How We Started

The beginning of our journey of the Holocaust and Revival Haggadah initiative, as described by Maya Goldenberg, leader of the initiative:

In February 2010, a few months after my parents’ death in Haifa Israel, both brave survivors of the Holocaust, I noticed a small newspaper ad in Novi Crakovskia, a monthly magazine of the town of Krakow immigrants in Israel. Ogania (Gena) Rotter z”l, Holocaust survivor and a hero from Tel Aviv, wrote that she felt that her biological time and the rest of the survivors is running out. Scared and anxious she wrote that the message of heroism and victory for future generations, a message that carries the value of human life, does not exist and is not expressed in ceremonies and scriptures.

My connection to Ms. Rotter’s words was instantaneous. As a daughter of a Partisan from Pinsk (White Russia), and the survivor of Krakow-Poland camps, I understood exactly what she meant. I heard this chorus in my parents home, in these and other versions.

The words of Ms. Rotter z”l and especially the timing in which they were said, inspired my conscious strongly! The initiative of the Holocaust and Revival Haggadah began to roll on the timeline and the essence between Tel Aviv-Israel and Toronto-Canada.

Since then, everything has taken place quickly: a meeting with Ms. Rotter in Tel Aviv, a marathon of personal meetings for the establishment of a steering team, planning and concerns, and we found ourselves in an emotional vortex. The target has begun to make progress in the meetings: the promotion of a new tradition in Israeli society and in the diaspora, a yearly family and national tradition of reading the Holocaust Haggadah of Revival.

The initiative grew rapidly to an eclectic team of volunteers, dedicated and motivated. We became a passionate think tank! We conducted discussions, interviews, meetings, and focus groups. Some have explored the world’s leading Holocaust museums. At the end of two and a half years of a thorough process of study and discussion, a strategic document was signed and its essence – the vision and its implementation.”

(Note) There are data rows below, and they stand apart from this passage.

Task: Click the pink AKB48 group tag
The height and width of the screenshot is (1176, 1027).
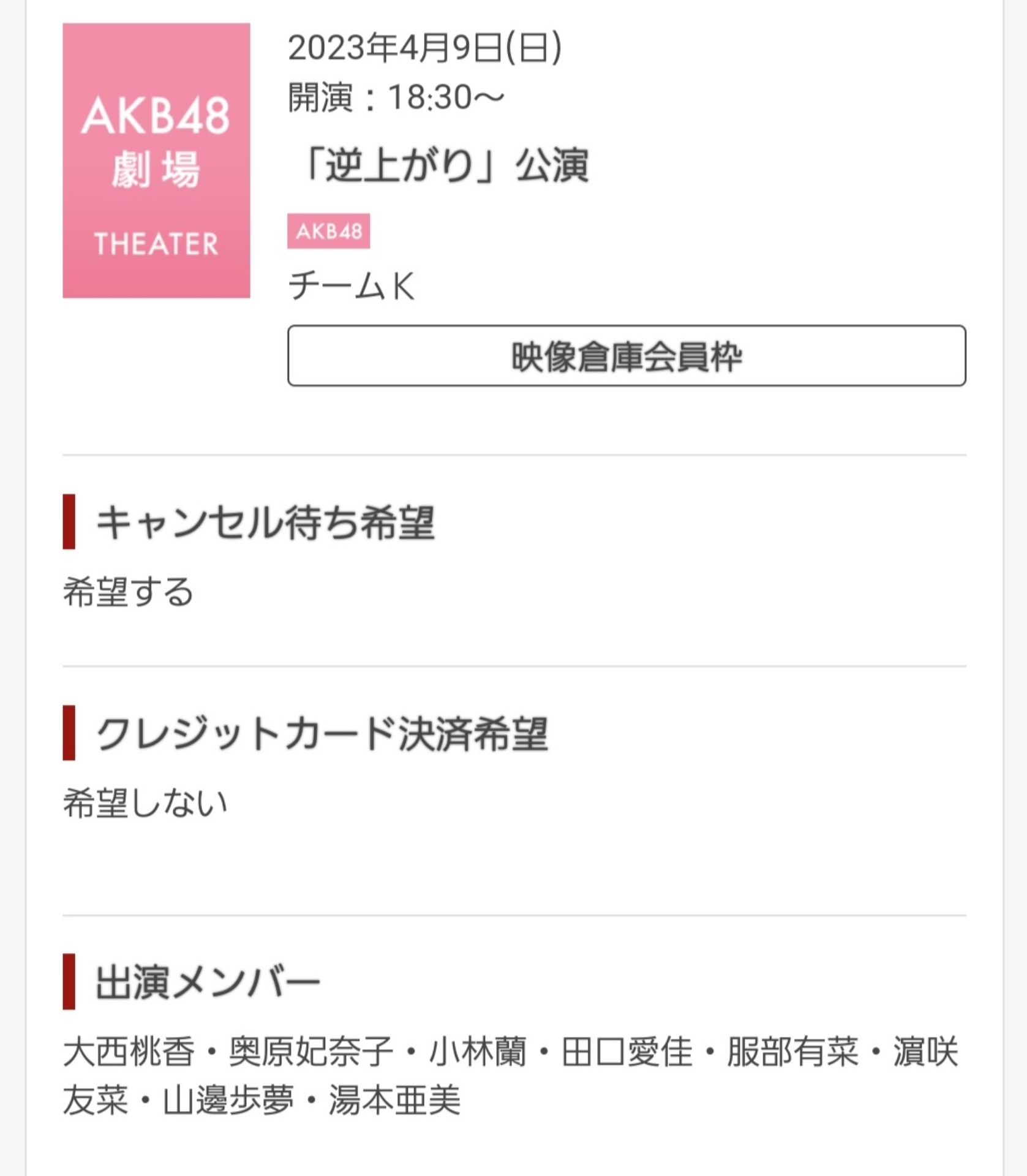Action: (328, 231)
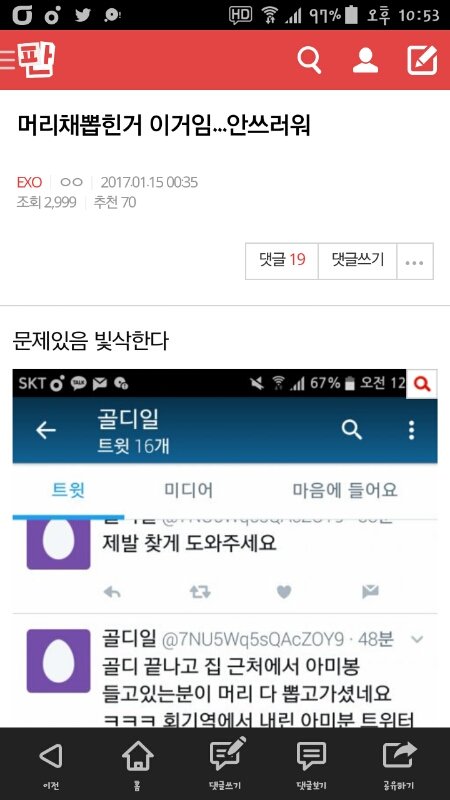Viewport: 450px width, 800px height.
Task: Open the three-dot more options button
Action: [x=415, y=262]
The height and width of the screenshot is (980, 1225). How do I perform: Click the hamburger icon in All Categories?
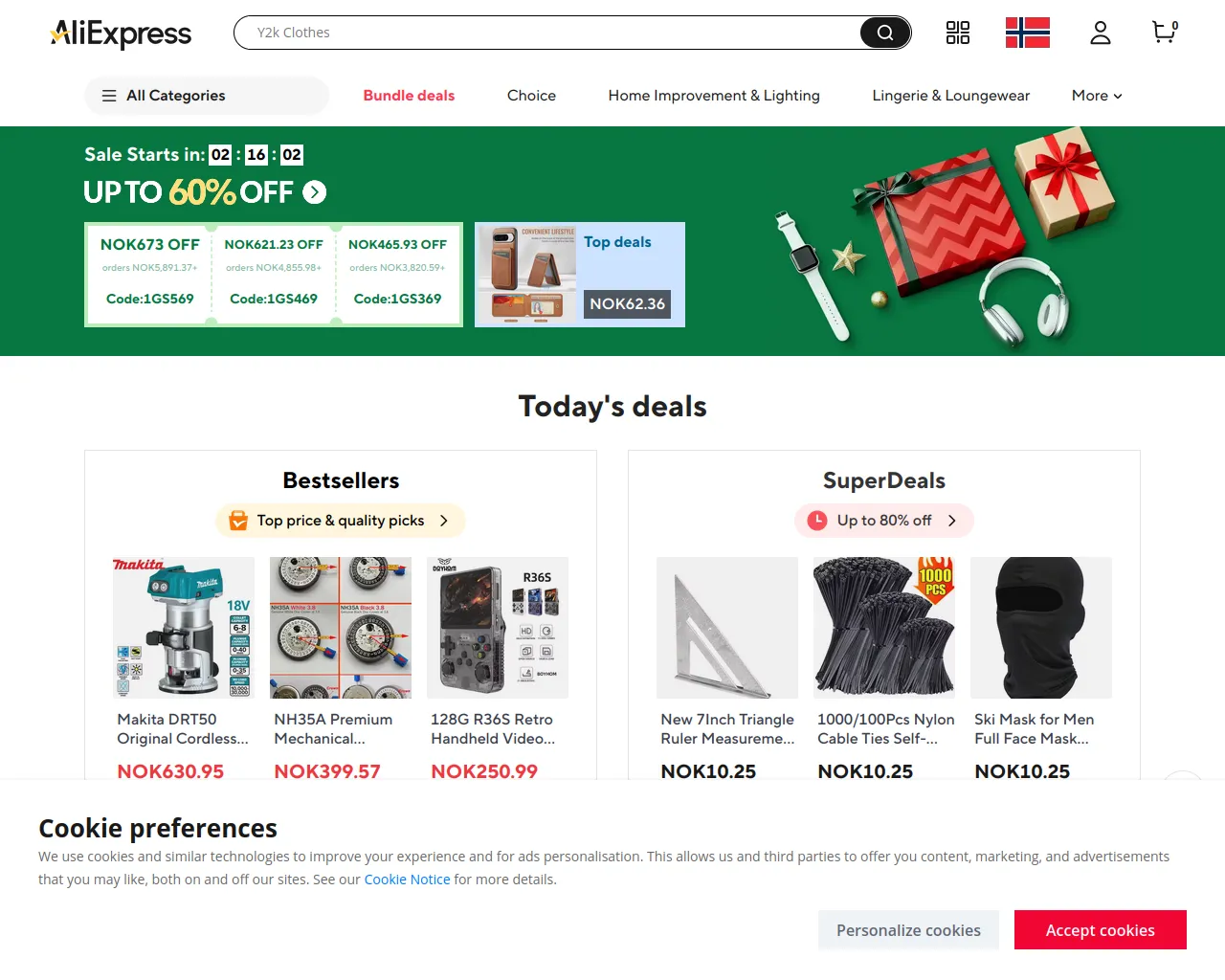click(109, 96)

We invite you to join a journey in Israel and the Diaspora ,to create a new tradition for future generations to recognize Holocaust survivors and their descendants. A journey to preserve the authentic memory of the survivors, a journey to create a world that respects values such as dignity, compassion and basic human rights.

We call upon you to be an ambassador of the vision in social networks or any other forum. It is only in our hands, those who live in the image of the survivors and their being, we have the power to sow the seeds of the new tradition, as a moral lesson and values derived from the events of the Holocaust.

We work in full vigor for the creation of the Holocaust and Revival Haggadah, with the help of many others. We will act to implement it in Israeli society and in the diaspora, in the various educational frameworks, in the youth movements, the IDF, in cities and in the periphery, among veteran and immigrants, among secular and traditional, among adults and youngsters. Our goal is that at the end of the process of creating tradition, it will be adopted in a stately manner, by determining A day of the year in which the Haggadah will be read in homes, among families and in state ceremonies.

We have a moral obligation to carry the message of the survivors and to express their authentic feelings. Their fear of forgetfulness in future generations including the important message of human value and the universality of existence. We are the generation that must do it before it is too late! The mission is right there in front of us!